A Agostini le costaba trabajo incluso sostener la mirada de aquel pequeño demonio de madera y se alejó un par de pasos de la violinista.
—He oído hablar de él. Algunos músicos de la orquesta de la Scala le confían sus instrumentos.
—En ese caso no creo que traten con Lupot en persona, sino con alguno de sus ayudantes. Arsène sólo se ocupa de violines de primerísima fila: Guarneri del Gesú y Stradivarius.
Larrazábal acababa de mencionar a los más grandes constructores de violines de todos los tiempos. Los precios de sus instrumentos podían rondar los dos millones de dólares, aunque los 15 empleados por los grandes solistas, como Yehudi Menuhin o Jascha Heifetz, tenían un valor incalculable. Los expertos del mundo entero habían derramado ríos de tinta para tratar de explicar por qué los artesanos de hoy en día, con toda la tecnología del siglo XXI a su alcance, eran incapaces de igualar la sonoridad y el timbre de estas máquinas acústicas tan perfectas. Unos decían que el secreto estaba en el barniz, otros que en la densidad de la madera, aunque la teoría más plausible era que el empleo de sales metálicas en el tratamiento de la caja armónica era lo que de verdad había conferido a estos instrumentos la fuerza y la riqueza de su sonido.
—Me ha extrañado que toque con un Stradivarius —dijo el maestro—. Lo digo porque tengo entendido que Paganini, por el que siente tanta veneración, tocaba con un Guarneri.
—Llamado
Il cannone
, «El cañón», por la potencia de su sonido. Pero maestro, Paganini era propietario de muchos violines. Cuando murió, en 1840, legó a su hijo Aquiles una colección asombrosa, que incluía siete Stradivarius. A mí me gusta creer que éste es uno de ellos.
—¿Cómo llegó a sus manos?
—Está en la familia desde la época de mi abuelo materno, que fue el que se hizo con él, al parecer en una subasta que tuvo lugar en Lisboa en 1950. Créame, maestro, yo he oído sonar el Guarneri de Paganini, que aunque está conservado en el Palazzo Municipale de Génova se usa periódicamente, y este «Strad» tiene un sonido muy similar.

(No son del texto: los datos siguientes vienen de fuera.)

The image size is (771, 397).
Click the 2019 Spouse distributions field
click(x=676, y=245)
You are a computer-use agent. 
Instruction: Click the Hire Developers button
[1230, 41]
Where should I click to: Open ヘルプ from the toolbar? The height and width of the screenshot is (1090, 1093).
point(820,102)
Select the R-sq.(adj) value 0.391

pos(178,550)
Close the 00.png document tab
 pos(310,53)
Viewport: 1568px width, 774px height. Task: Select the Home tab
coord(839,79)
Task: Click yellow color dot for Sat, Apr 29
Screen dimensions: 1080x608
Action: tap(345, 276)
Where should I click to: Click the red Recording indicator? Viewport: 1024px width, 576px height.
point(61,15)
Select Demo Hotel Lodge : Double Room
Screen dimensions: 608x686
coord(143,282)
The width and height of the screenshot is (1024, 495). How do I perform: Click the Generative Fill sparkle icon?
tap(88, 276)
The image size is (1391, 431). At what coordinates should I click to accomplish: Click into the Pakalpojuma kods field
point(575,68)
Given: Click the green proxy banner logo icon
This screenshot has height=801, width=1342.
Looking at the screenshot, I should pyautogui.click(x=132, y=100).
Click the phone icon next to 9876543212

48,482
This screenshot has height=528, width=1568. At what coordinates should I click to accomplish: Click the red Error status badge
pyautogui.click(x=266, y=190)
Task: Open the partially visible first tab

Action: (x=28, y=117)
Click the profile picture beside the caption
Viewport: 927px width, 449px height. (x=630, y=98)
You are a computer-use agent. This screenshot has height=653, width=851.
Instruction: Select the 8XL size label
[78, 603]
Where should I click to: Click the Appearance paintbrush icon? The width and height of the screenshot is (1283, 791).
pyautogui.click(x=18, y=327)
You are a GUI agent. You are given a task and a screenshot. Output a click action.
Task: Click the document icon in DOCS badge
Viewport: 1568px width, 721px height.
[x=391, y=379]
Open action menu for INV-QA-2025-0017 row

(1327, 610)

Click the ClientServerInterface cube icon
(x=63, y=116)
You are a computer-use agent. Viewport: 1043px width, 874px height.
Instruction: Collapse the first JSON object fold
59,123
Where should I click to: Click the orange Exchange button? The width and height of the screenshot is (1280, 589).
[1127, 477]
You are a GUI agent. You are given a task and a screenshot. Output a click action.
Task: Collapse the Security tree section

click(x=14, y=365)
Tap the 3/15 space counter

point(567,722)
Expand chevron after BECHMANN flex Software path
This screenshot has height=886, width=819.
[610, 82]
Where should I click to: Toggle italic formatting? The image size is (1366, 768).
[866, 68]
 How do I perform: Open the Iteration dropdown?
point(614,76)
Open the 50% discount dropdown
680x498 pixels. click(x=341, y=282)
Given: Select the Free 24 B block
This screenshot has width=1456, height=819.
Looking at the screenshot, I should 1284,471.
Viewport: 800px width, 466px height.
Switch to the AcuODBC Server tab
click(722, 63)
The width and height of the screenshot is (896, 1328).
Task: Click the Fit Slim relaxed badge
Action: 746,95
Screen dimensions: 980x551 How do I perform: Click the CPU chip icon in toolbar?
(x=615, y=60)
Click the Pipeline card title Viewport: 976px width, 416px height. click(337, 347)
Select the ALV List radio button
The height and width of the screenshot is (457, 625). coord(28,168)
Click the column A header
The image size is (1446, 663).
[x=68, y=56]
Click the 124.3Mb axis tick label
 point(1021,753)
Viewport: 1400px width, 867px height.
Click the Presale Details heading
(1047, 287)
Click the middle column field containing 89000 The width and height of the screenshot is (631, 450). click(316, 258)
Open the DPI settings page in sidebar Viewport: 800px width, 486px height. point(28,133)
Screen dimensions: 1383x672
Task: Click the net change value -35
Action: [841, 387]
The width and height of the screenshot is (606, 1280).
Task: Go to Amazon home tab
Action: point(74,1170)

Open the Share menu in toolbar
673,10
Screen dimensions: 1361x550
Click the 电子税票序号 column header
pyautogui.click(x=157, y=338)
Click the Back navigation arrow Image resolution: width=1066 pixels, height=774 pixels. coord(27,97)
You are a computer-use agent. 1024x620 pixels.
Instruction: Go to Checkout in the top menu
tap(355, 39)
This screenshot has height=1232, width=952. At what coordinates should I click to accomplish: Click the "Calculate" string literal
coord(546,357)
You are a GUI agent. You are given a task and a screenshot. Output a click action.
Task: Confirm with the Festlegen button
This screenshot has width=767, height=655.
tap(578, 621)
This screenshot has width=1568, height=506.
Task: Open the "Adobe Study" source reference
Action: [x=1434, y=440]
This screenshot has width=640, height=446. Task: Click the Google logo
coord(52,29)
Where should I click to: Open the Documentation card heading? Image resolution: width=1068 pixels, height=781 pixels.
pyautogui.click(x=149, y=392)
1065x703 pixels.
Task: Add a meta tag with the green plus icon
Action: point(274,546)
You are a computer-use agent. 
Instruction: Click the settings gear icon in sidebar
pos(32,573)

—¿Espionaje industrial entre los dos grandes artesanos de Cremona? —preguntó el italiano.
—Es posible. Aunque estoy convencida de que la sonoridad de un violín la da la personalidad del violinista, no la del
luthier
que lo construyó. David Oistrach, por ejemplo, que fue uno de los más grandes, tocaba con un instrumento medianejo.
—¿Esa efigie tallada en su violín —dijo Agostini tratando de no mirarla, pues aquel perverso rostro le empezaba a producir malestar físico— significa que cree usted que para tocar como Paganini es necesario vender el alma al diablo, como dicen que hizo el genovés?
Durante un instante, pareció que la joven violinista iba a abordar la cuestión, pero sorprendió al italiano respondiendo con otra pregunta.
—¿Sabe, maestro, cómo se originó la creencia de que Paganini tenía un pacto con el demonio?